This repository contains the middleware for the MLBridge project, which allows the user to provide machine learning capabilities to languages and platforms that generally don't have such capabilities.
The current use case is the identification of the DNS requests ,via machine learning, for the records of the domains that could be used by malicious hackers and other computer criminals. Upon the identification of the requests the system would either alert the sysadmin formanual vetting or block the requests and responses.
Clone the repository:
git clone https://github.com/mlbridge/mlbridge-middleware.git
Go to the mlbridge-middleware
directory and install the dependencies:
cd mlbridge-middleware
pip install -r requirements.txt
Install Elasticsearch by following the instructions from this
link. Start the
Elasticsearch server and then run the middleware.py
app:
cd mlbridge-middleware/mlbridge_middleware/src
python middleware.py
The middleware is a Python Flask Server that receives the request along with other metadata. The Flask Server infers whether the request was malicious or benign, via a pre-trained TensorFlow Model, and then sends back a response based on this result, to the plugin. It also stores the result along with other metadata, to a database.

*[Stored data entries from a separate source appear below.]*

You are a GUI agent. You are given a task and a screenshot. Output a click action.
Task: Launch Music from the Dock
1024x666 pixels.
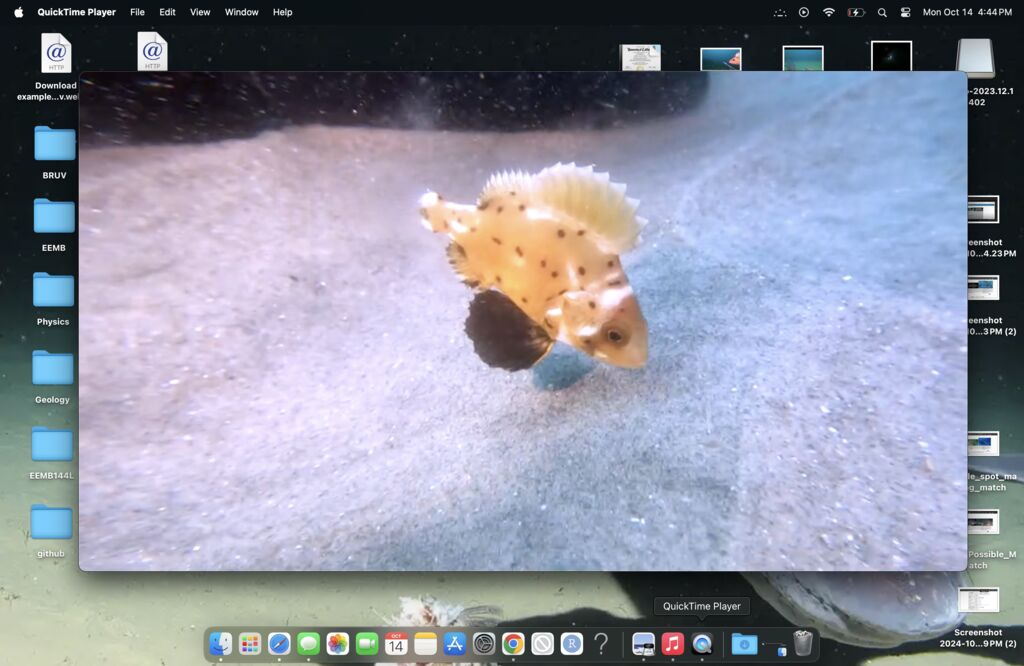click(673, 644)
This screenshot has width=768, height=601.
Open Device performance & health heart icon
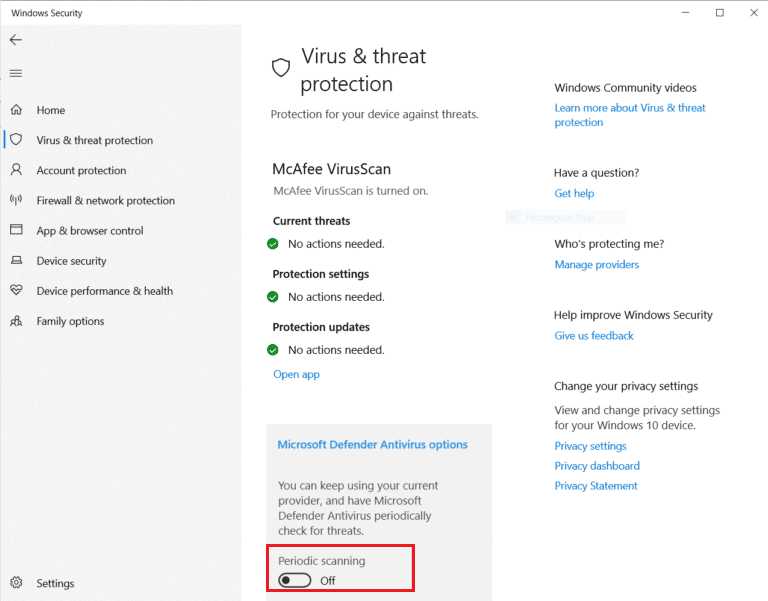(x=16, y=291)
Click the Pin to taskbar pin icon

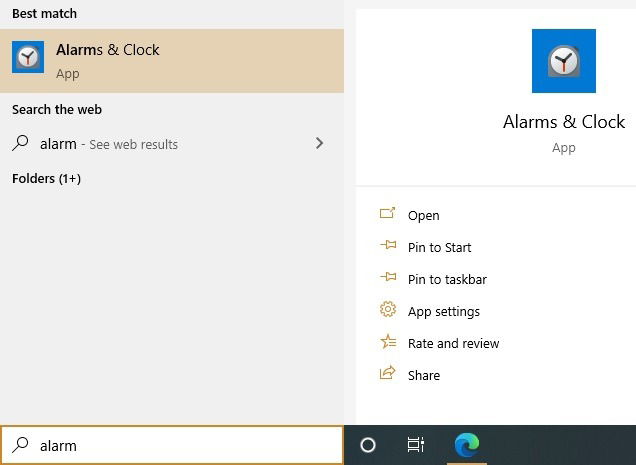(x=387, y=278)
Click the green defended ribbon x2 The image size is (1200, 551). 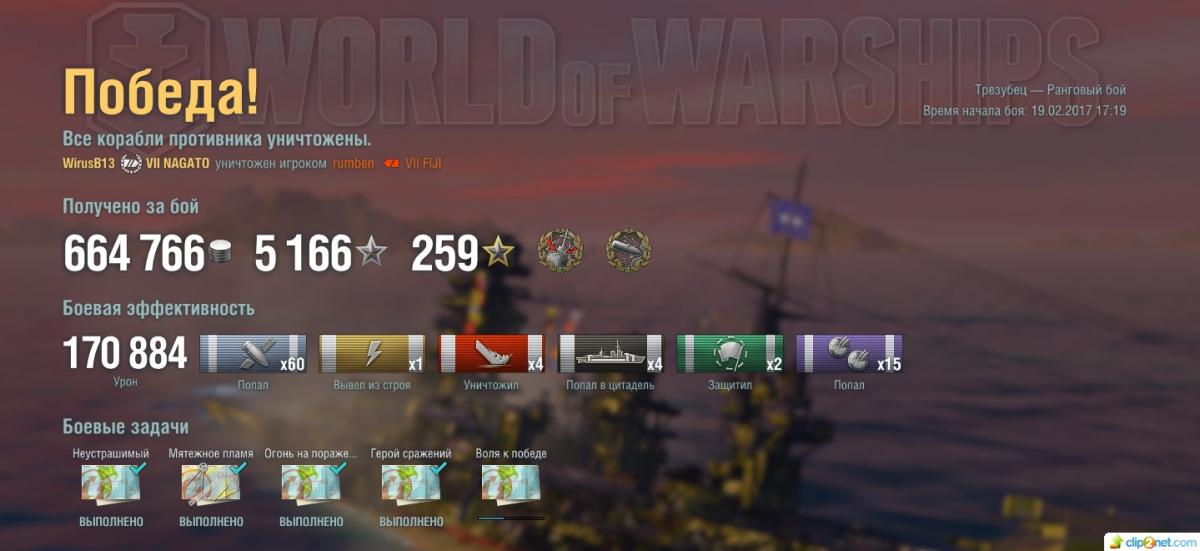tap(729, 354)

The middleware is a Python Flask Server that contains the pre-trained Convolutional Neural Network. The Flask Server receives the domain name queried as well as the IP address of the machine used to query that particular domain name, as a JSON message, via HTTP POST requests from the plugin.
Once the Flask Server receives the domain name and the IP address, the domain name is preprocessed and then passed to the pre-trained deep learning model. The deep learning model then classifies whether the domain name is of a malicious website or not and then sends the same back to plugin as a JSON message.
The classification result as well as other metadata such as the IP address, the date and time of the request are stored in a NoSQL database, namely Elasticsearch, due to which storing and querying the classification result and the metadata is a fast process.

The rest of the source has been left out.